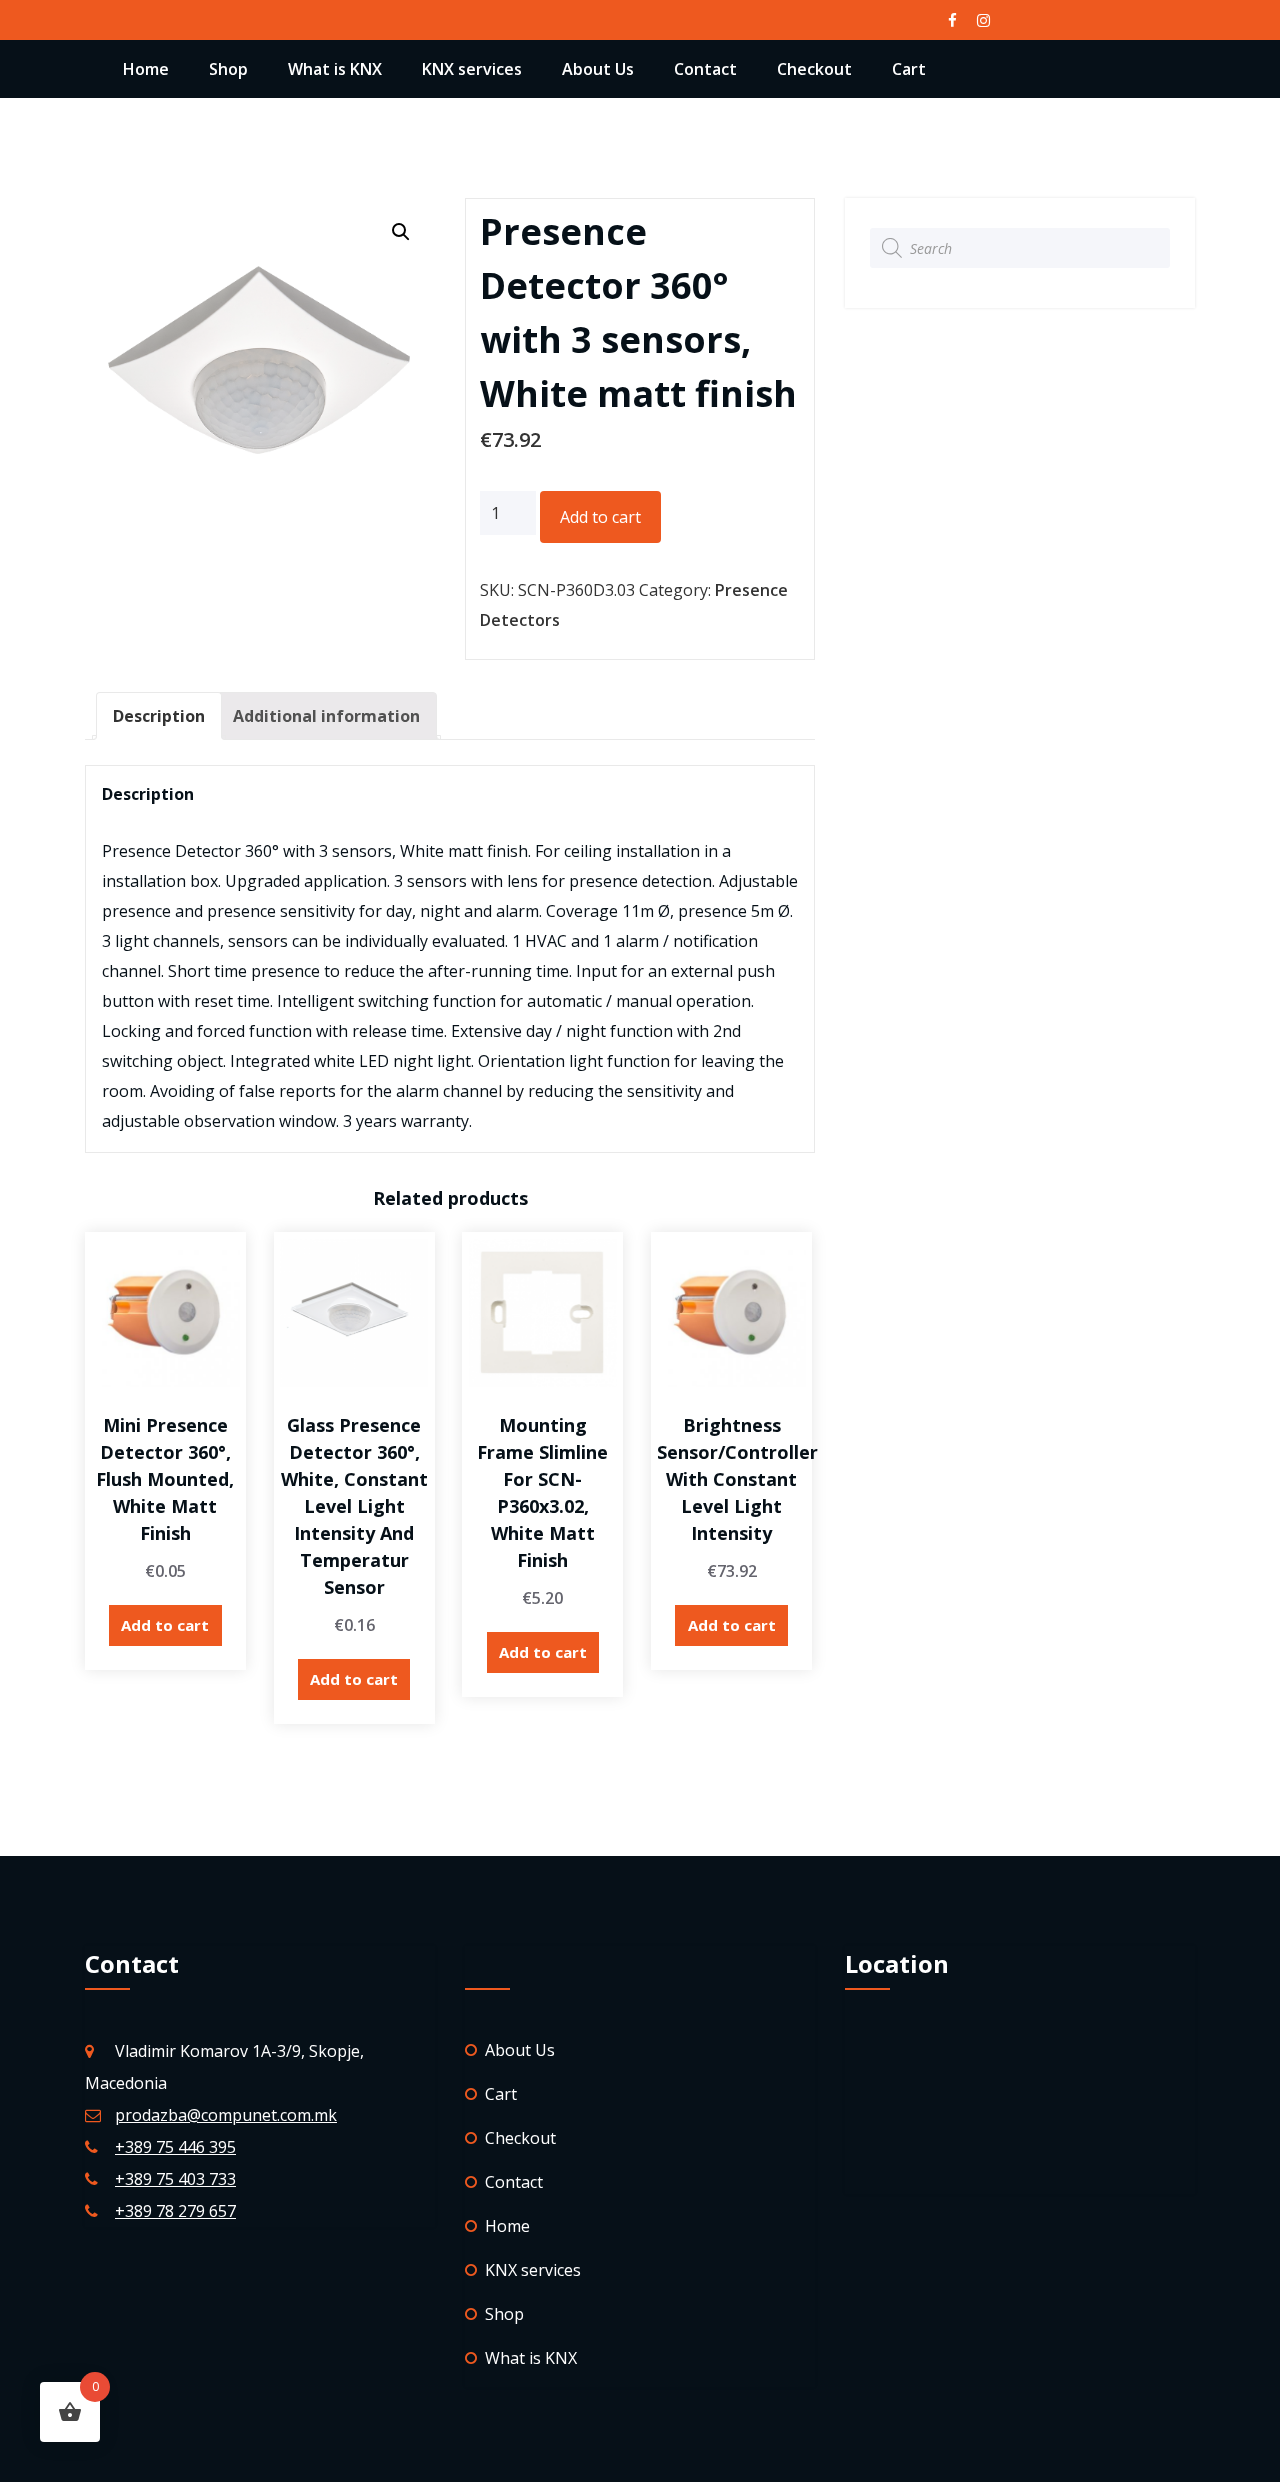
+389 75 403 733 (175, 2179)
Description (159, 716)
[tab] (159, 716)
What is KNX (335, 69)
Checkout (814, 69)
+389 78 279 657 (175, 2211)
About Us (598, 69)
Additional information (326, 716)
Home (146, 69)
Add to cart (600, 517)
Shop (228, 69)
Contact (705, 69)
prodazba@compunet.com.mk (226, 2115)
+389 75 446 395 (175, 2147)
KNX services (472, 69)
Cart (909, 69)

*What is needed:* Transcribe every line of the listing above exactly; skip the pictures.

*Output for this exercise:*
+389 75 403 733 (175, 2179)
Description (159, 716)
[tab] (159, 716)
What is KNX (335, 69)
Checkout (814, 69)
+389 78 279 657 (175, 2211)
About Us (598, 69)
Additional information (326, 716)
Home (146, 69)
Add to cart (600, 517)
Shop (228, 69)
Contact (705, 69)
prodazba@compunet.com.mk (226, 2115)
+389 75 446 395 (175, 2147)
KNX services (472, 69)
Cart (909, 69)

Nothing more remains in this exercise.